What good are earning credit card rewards if you don’t use them? Here’s how I have used my points to save money on travel since I started earning them a year ago. Since I have focused mostly on earning points, I haven’t had as many opportunities to spend them yet, so this post will be considerably shorter than Part 1.

Note that I don’t count travel expenses covered by the Sapphire Reserve’s $300 annual travel credit as a redemption as I view it more as a rebate of the $450 annual fee, making the card effectively $150 annually. In addition, the cash prices listed for flights were the prices at the time I booked my reward flights, and are based on a round-trip basis (flight price = round-trip price / 2) when possible. For various reasons, one-way fares are almost always significantly more expensive, so listing the round-trip price is a more fair comparison for calculating the value of points.

Also, you may notice that my redemptions listed here are all flights, even though I could also use my points toward hotel redemptions. In general, I find that flight redemptions have greater value since there is much less variance and flexibility with flight pricing by comparison. I have a different strategy for hotels which I explain in more detail in a future post.

Redemption 1: Visiting family for the holidays

Date Airline Destination Cash Price Point Price Redemption method Redemption Value (cents / point)
12/16-12/26 Southwest SAN $458 30,383 (18,000) UR -> Southwest 1.51 (2.54)

My first redemption allowed me to make my annual visit home almost for free! At the time, I had about 12,000 Southwest miles sitting in my account from previous flights that I had taken. The cash price of the tickets at the time I booked was $458 round-trip, or 30,383 Southwest miles, or 1.51 cents per mile. Southwest prices their redemptions in proportion to the going cash rate, with the value per point typically falling between 1.5 and 1.7 cents per point. In this particular case, the value per point was on the low end, and I might have decided to fly a different airline or pay in cash instead of paying the full 30k points. However, since I only had to put up enough points for an additional 18,000 miles, I effectively got $458 of value for the 18,000 points I kicked in, or 2.54 cents per point spent! This is an excellent value for a point redemption, and really showcases the power of using UR points to top up an existing balance for a redemption.
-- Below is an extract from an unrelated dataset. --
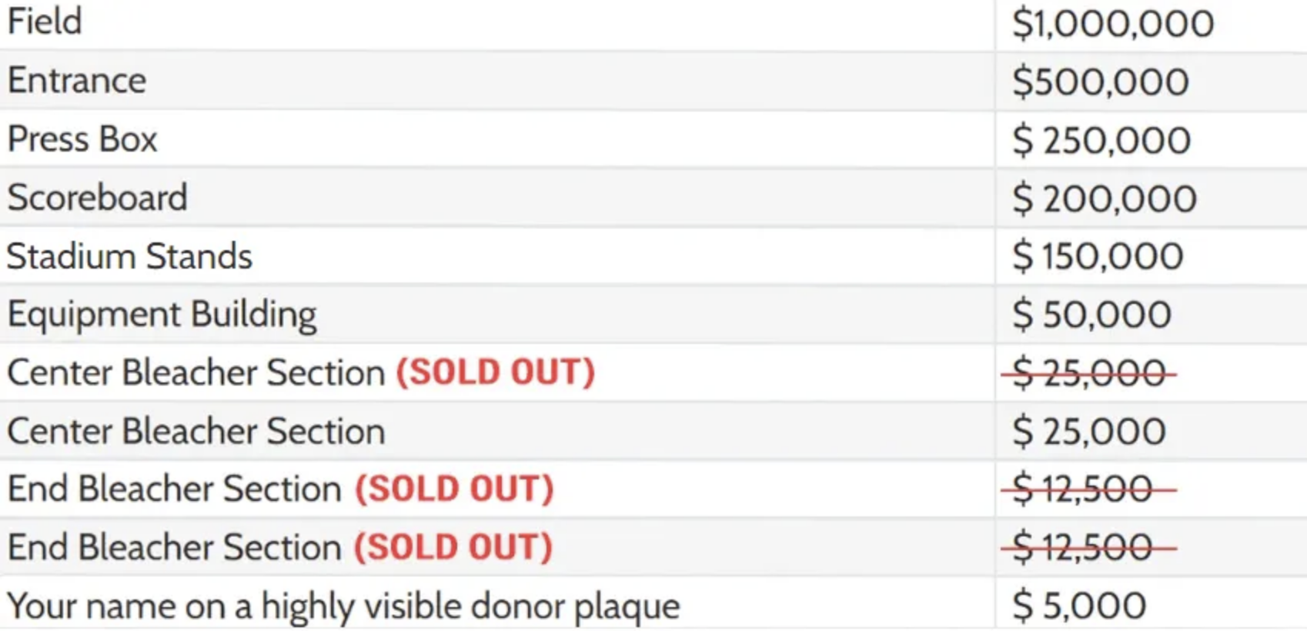This screenshot has height=631, width=1307.
Task: Select the available, non-struck $25,000 price
Action: (1088, 432)
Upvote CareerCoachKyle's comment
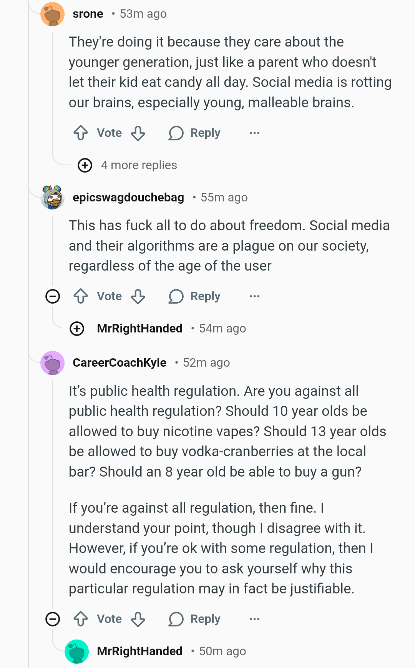 (x=81, y=619)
Redemption 2: Trip to Japan and visiting family

Date Airline Destination Cash Price Point Price Redemption method Redemption Value (cents / point)
4/28 ANA HND $704 35,000 United miles 2.01
4/30-5/2 JAL HKD $209 9,000 UR -> British Airways 2.32
5/11 ANA SJC $704 35,000 United miles 2.01
5/15 AA ORD $223 10,000 UR -> British Airways 2.23

As of this writing, I haven’t actually taken this trip yet as I will be travelling in about a week’s time. Shown above is the itinerary that I have planned out and how I have paid for it.

I first started by booking my flights to and from Japan using the 57,000 United miles that I earned from getting the United MileagePlus Explorer card last year, plus about 13,000 leftover United miles that I had accumulated in the past. I could have also transferred the missing 13,000 miles from my Chase account to top up the balance if I needed to. This got me to 70,000 United miles, which is enough to redeem for a round trip economy ticket between the US and Japan! The closest major international airport to me (O’Hare) has direct flights to both Narita and Haneda airports, so I got a direct flight to Haneda on ANA both because their service is superior to United (as would be expected of a Japanese airline), and because Haneda is much closer to the center of Tokyo than Narita. If you ever travel to Tokyo, try to fly in to Haneda if possible since it will save you at least an hour each way on the train to Tokyo. This flight was priced at $704, so by paying with 35,000 United miles, I got a value of 2.01 cents per mile in value!

Since I will be travelling at the end of April, I am taking a side trip north to Hakodate in order to see the last of the cherry blossoms and to get a feel for Hokkaido, Japan’s northernmost prefecture. Fortunately, I was able to score some very cheap flights by transferring my UR points to British Airways, and then using them to book flights on Japan Airlines for 4,500 points each way! For short, direct flights (especially outside of the US), it’s hard to beat the value that British Airways miles can provide! These flights would have cost $209 if I were to pay cash, so by using points instead I got 2.32 cents per point in value!

On my way back from Japan, I will be flying ANA to San Jose in order to visit family before I return back home. United allows open-jaw itineraries on award flights, and I am making use of it here on my return flight. Like my outbound trip, this flight was priced at $704, so by using 35,000 United miles, I got a value of 2.01 cents per mile!

Finally, I will be returning to O’Hare via an American Airlines flight that I booked for 10,000 British Airways miles (transferred from UR points). The one-way cash price for this flight was $223, so I got 2.23 cents per point of value!


By strategically using the points that I have earned, I am able to redeem them for travel at a significant discount, netting over 2 cents per point in value for economy-class flights. Given that I also aim to earn a credit card signup bonus every 3 months or so, I likely won’t have to pay for flights out of pocket for the foreseeable future unless I choose to. Who doesn’t like free travel?